### EXERCISE TASK A
In the records that follow the podcast transcript, could you repeat the lines exactly, starting with the line containing "You are a GUI" and going on through the line containing "Instruction: Click the 置換前の文字列 link", with the pictures left out?

### PAGE EXTRACT
I'm Spencer, your host.
I'm here today with Jeff.
How are you doing, Jeff?
Not too bad, buddy.
How about you?
Oh, pretty good.
If anything we say here on this podcast is something you really strongly disagree with, I definitely want to hear from you at truthunrestricted at gmail.com.
Please send all of your differences and complaints and differences of opinion to that email address, and I will respond.
Aside from that, we're going to do an interesting episode today.
It's something that I call the two selves.
Sounds kind of clunky, but here's how it works in my head.
So we each have two versions of ourselves.
The first version of ourself, the one I call the first anyway, is just the one that's on the inside of your head.
It's your actual consciousness.
It's your inner monologue.
You are the only one at this point in time, anyway.
You are the only one that really knows yourself on the inside.
And that's true for everyone.
We don't have a way to scan anyone's brain to interpret what's really going on there.
It's only you.
So getting to it right away.
The second version of yourself is the version that you tell people that you are.
And, you know, you don't tell people with words.
You represent yourself to the world.
You get dressed.
You make yourself look nice.
You shower.
You want to smell the right way.
You want to present yourself properly.
And not just properly, but in the right way to fit your social atmosphere.
Good idea, boss.
That sort of thing.
Right.
A social, a social survival suit.
Right.
So, in my opinion, we are doing this all the time.
And I think it's immediately, I think, some people, and I asked this myself.

### LISTED RECORDS
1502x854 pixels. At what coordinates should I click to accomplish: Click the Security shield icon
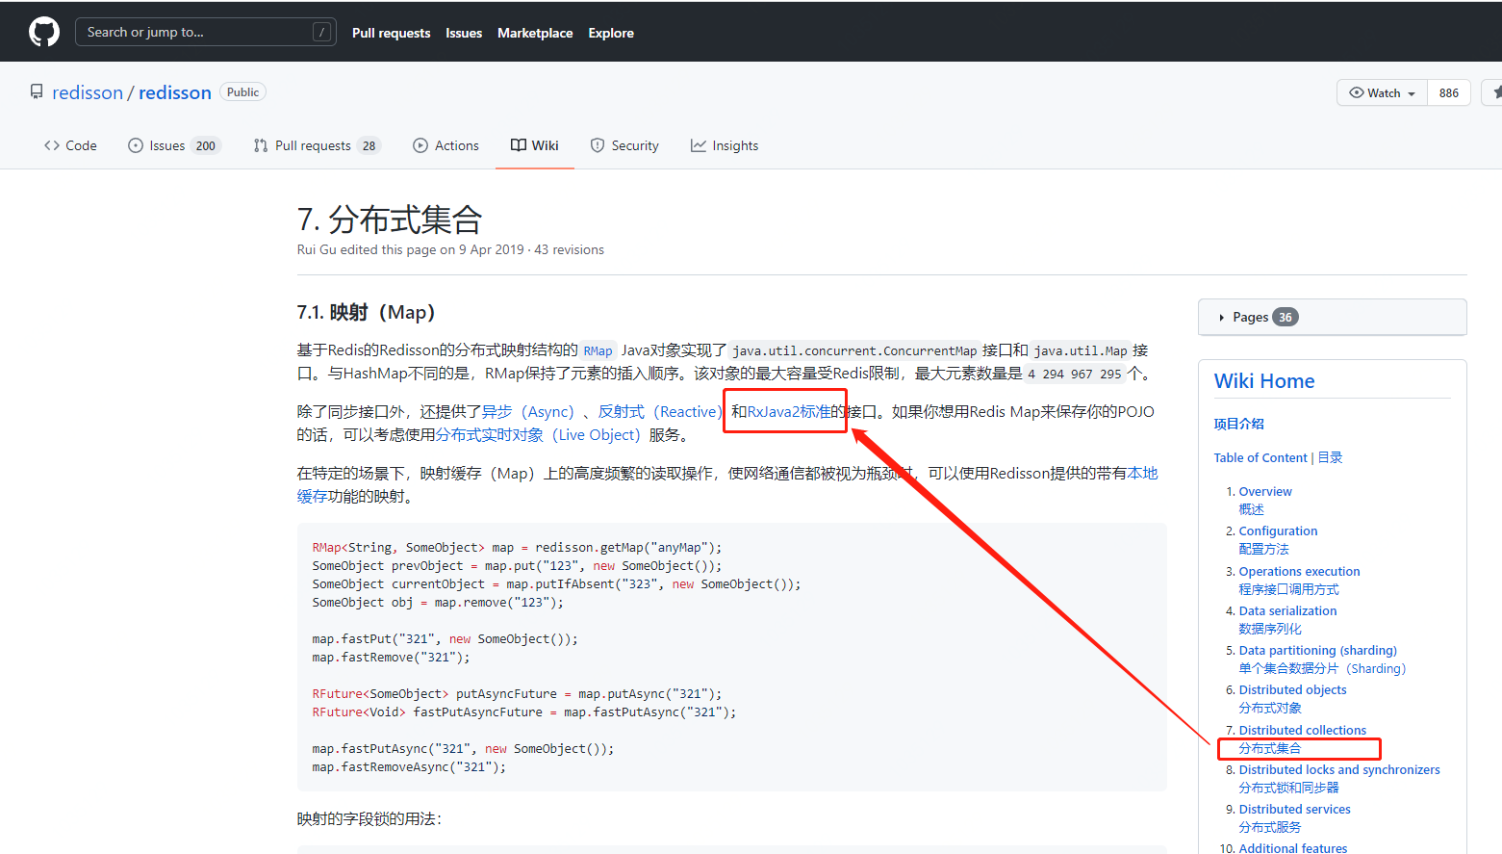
--
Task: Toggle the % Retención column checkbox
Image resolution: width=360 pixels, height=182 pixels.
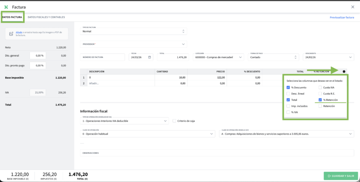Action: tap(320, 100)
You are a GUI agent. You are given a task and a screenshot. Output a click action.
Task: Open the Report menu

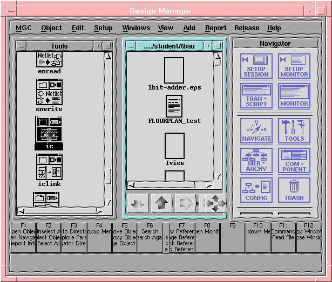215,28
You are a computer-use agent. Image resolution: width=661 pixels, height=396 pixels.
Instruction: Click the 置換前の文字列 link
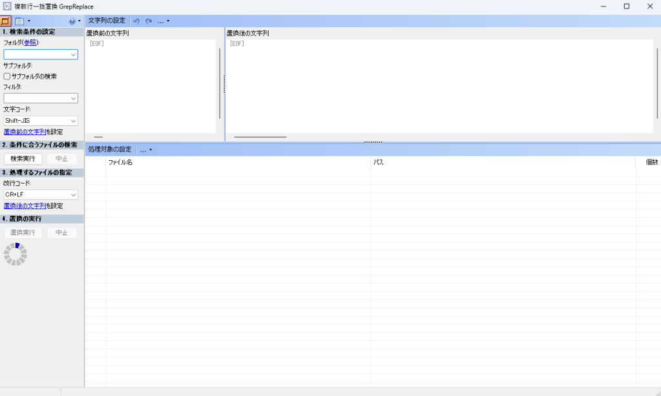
...
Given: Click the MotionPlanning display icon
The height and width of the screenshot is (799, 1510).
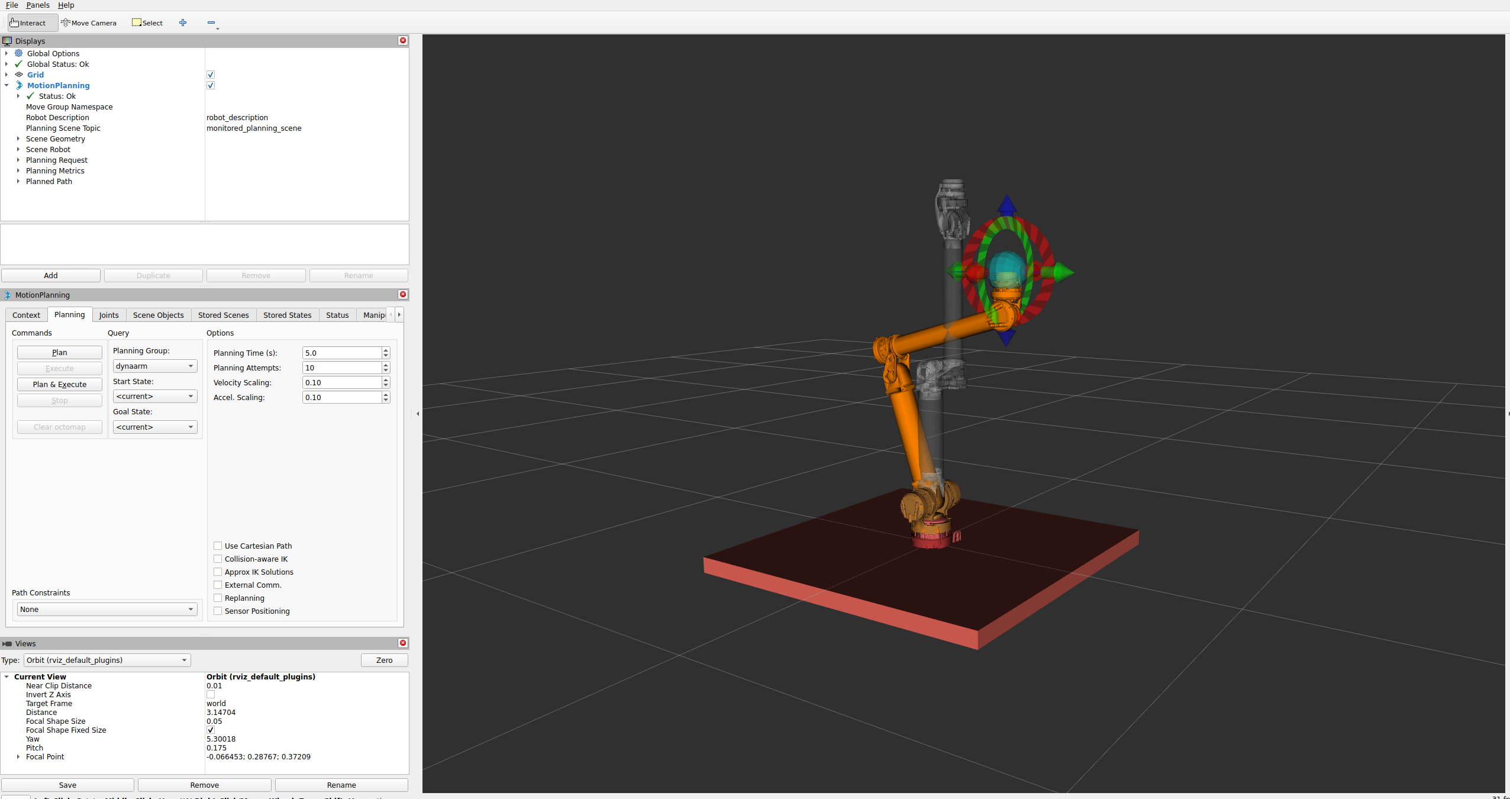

### EXERCISE TASK B
Can you reproduce the podcast transcript word for word, starting with "You want to smell" and going on through "social survival suit."?

### EXPECTED ANSWER A
You are a GUI agent. You are given a task and a screenshot. Output a click action.
Task: Open the Report menu

215,28
You are a computer-use agent. Image resolution: width=661 pixels, height=396 pixels.
Instruction: Click the 置換前の文字列 link

### EXPECTED ANSWER B
You want to smell the right way.
You want to present yourself properly.
And not just properly, but in the right way to fit your social atmosphere.
Good idea, boss.
That sort of thing.
Right.
A social, a social survival suit.